Newfunction

**Name of the Vulnerable Software and Affected Versions** curl versions prior to 8.10.1 **Description** The issue is related to the implementation of the HSTS (HTTP Strict Transport Security) mechanism in the curl utility. When curl is asked to use HSTS, the expiry time for a subdomain might overwrite a parent domain's cache entry, making it end sooner or later than otherwise intended. This affects curl using applications that enable HSTS and use URLs with the insecure `HTTP://` scheme and perform transfers with hosts like `x.example.com` as well as `example.com` where the first host is a subdomain of the second host. The result of a triggered bug is that HTTP accesses to `example.com` get converted to HTTPS for a different period of time than what was asked for by the origin server. If `example.com` for example stops supporting HTTPS at its expiry time, curl might then fail to access `http://example.com` until the (wrongly set) timeout expires. This bug can also expire the parent's entry *earlier*, thus making curl inadvertently switch back to insecure HTTP earlier than otherwise intended. **Recommendations** To resolve the issue, update curl to version 8.10.1 or later. As a temporary workaround, consider restricting the influence of subdomains on the HSTS cache of parent domains to minimize the risk of exploitation. Avoid using the `HTTP://` scheme for transfers with hosts that have subdomains, and instead use the `HTTPS://` scheme to ensure secure connections.

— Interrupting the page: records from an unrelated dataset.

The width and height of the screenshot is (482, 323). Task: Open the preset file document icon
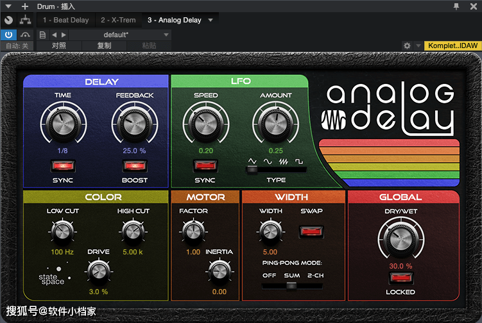[42, 35]
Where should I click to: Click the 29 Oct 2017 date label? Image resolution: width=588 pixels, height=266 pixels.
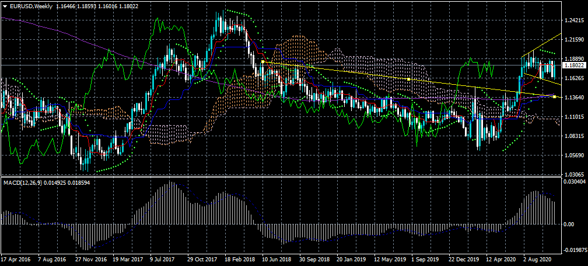202,258
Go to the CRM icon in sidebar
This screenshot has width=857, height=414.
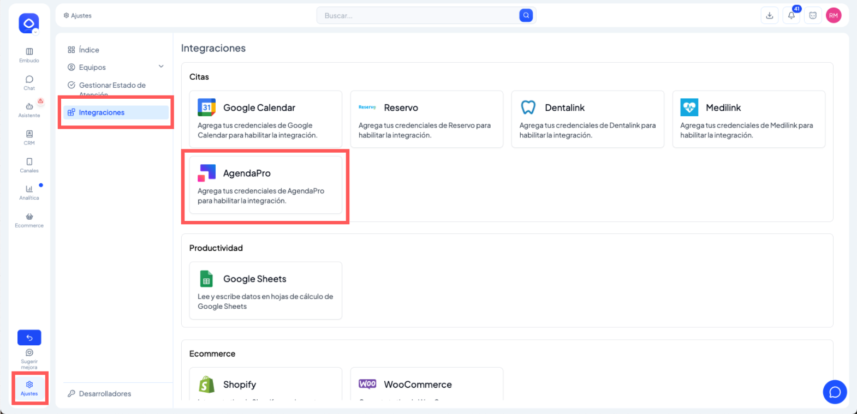tap(29, 134)
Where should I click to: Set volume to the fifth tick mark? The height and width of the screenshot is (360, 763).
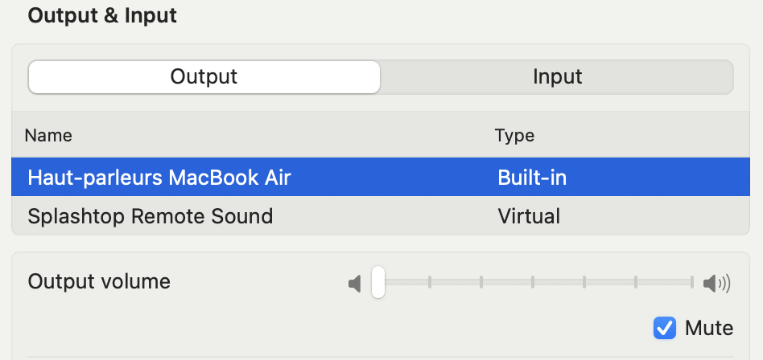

**Name of the Vulnerable Software and Affected Versions** Brave Browser Desktop versions 1.17 through 1.20 **Description** The issue concerns information disclosure through DNS requests in Tor windows that do not flow through Tor when adblocking is enabled. **Recommendations** For versions 1.17 through 1.20, consider disabling adblocking in Tor windows as a temporary workaround until a patch is available. Restrict the use of Tor windows with adblocking enabled to minimize the risk of information disclosure.

**Name of the Vulnerable Software and Affected Versions** Brave versions 1.17.73 through 1.20.103 **Description** The issue concerns the CNAME adblocking feature in Brave, which was added in version 1.17.73. This feature accidentally initiated DNS requests that bypassed the Brave Tor proxy. As a result, users with adblocking enabled would leak DNS requests from Tor windows to their DNS provider. DNS requests not initiated by CNAME adblocking would still go through Tor as expected. **Recommendations** For versions 1.17.73 through 1.20.103, update to version 1.20.108 to resolve the issue. As a temporary workaround, consider disabling the CNAME adblocking feature until the update to version 1.20.108 is applied.